City Winery opens in its new space tomorrow

Tribecan Michael Dorf will reopen his new City Winery flagship (the original on Varick closed in July 2019 thanks to Disney) tomorrow, and while this is a bit far afield for us, I will always count City Winery as one of our own.

Plus this gives me the opportunity to rail against one angle of the state pandemic regulations, which do not to allow ticketed music events even as indoor dining reopens. It makes little sense that you can bring diners into a restaurant but not permit a musician to play in front of that same room. It is at best confusing and at worst just mean. Are they only picturing mosh pits when they inked in the regs??

So City Winery — and other venues — are allowed to have performances that are incidental to the dining experience, but they cannot be advertised or announced in advance, nor ticketed. They only shows on their ticketing page now are livestreams.

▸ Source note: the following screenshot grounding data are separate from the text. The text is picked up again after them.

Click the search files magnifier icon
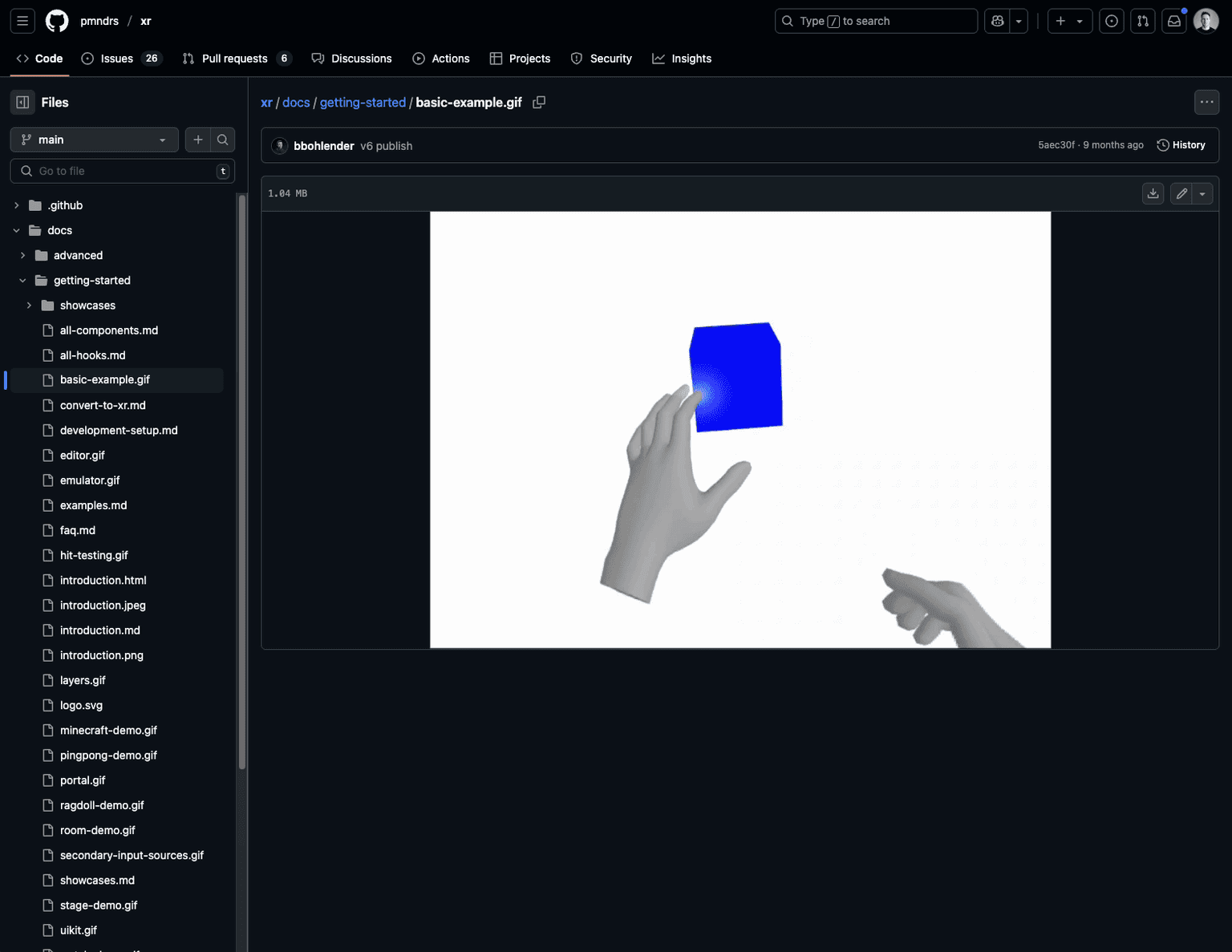[222, 140]
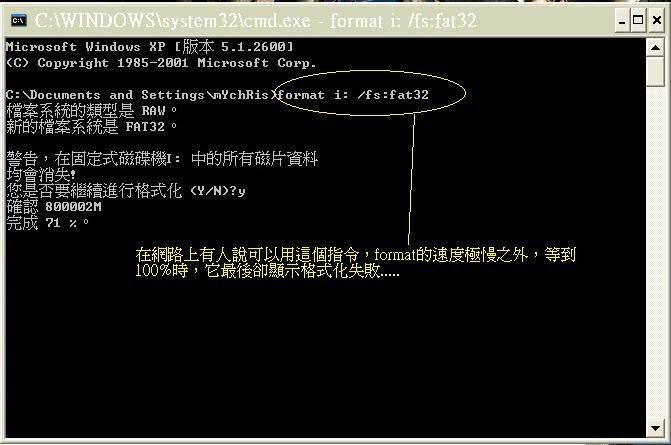Click the scrollbar down arrow
The width and height of the screenshot is (671, 445).
(655, 428)
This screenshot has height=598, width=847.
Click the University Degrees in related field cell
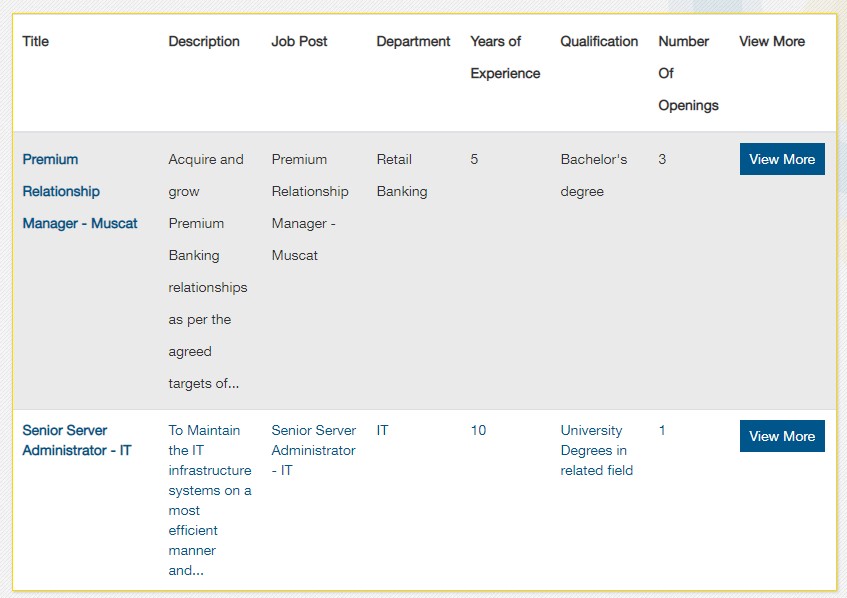pos(596,450)
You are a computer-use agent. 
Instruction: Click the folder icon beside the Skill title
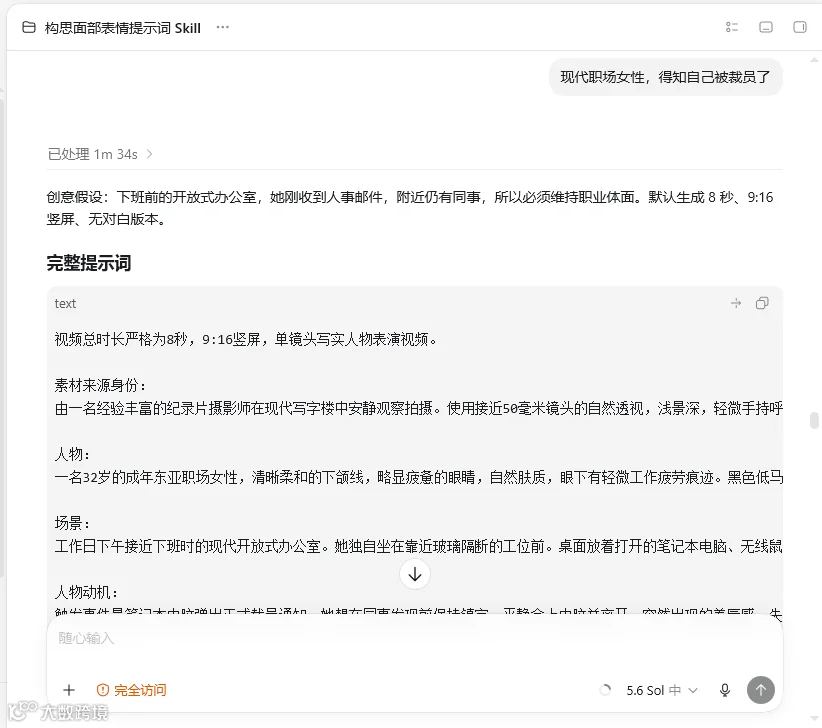29,27
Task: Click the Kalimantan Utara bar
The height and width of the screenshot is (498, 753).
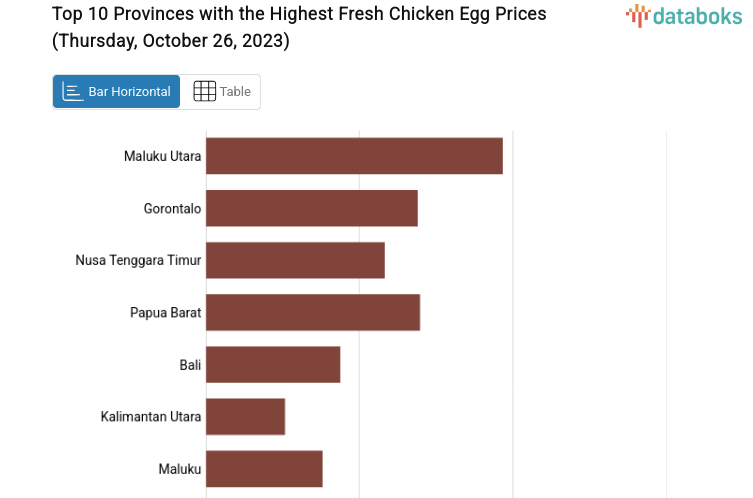Action: pyautogui.click(x=246, y=416)
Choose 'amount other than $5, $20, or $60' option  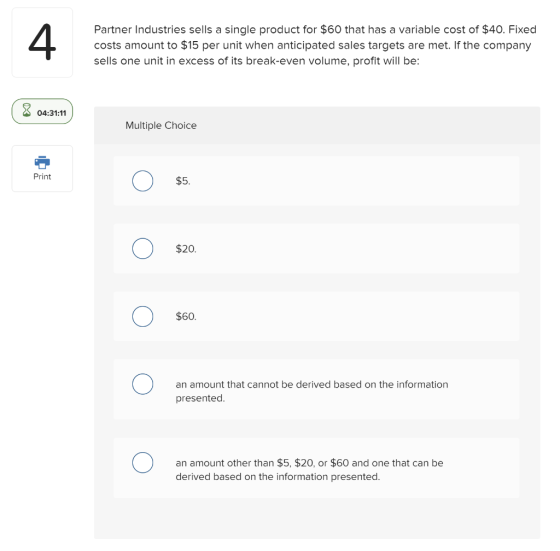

Back to the regularly scheduled programming: The new space is in Hudson River Park’s Pier 57 at the end of 15th Street; Google has most of the rest of the pier, which is a former city bus terminal and now on the national historic register for engineering reasons. (Unlike most piers, it does not sit on piles but instead on giant concrete caissons, which were floated down the river when it was built in 1950. They sunk them in place, then pumped out the water. The thing is solid.) (You can see a video rendering of the pier’s future public spaces here.)

There are 70 seats outside on the river-facing patio, and at 25 percent capacity, they get 200 seats inside. The place is 32,000 square feet with massive ceilings, so it is like eating in an airplane hanger — which these days is a good thing! There are two concert venues plus a pizza bar, a coffee station and a private event space for 50.

They launched unofficially this past Saturday with private member previews; Jill Hennessy played — incidentally — on Saturday night and David Broza on Sunday. Make reservations here.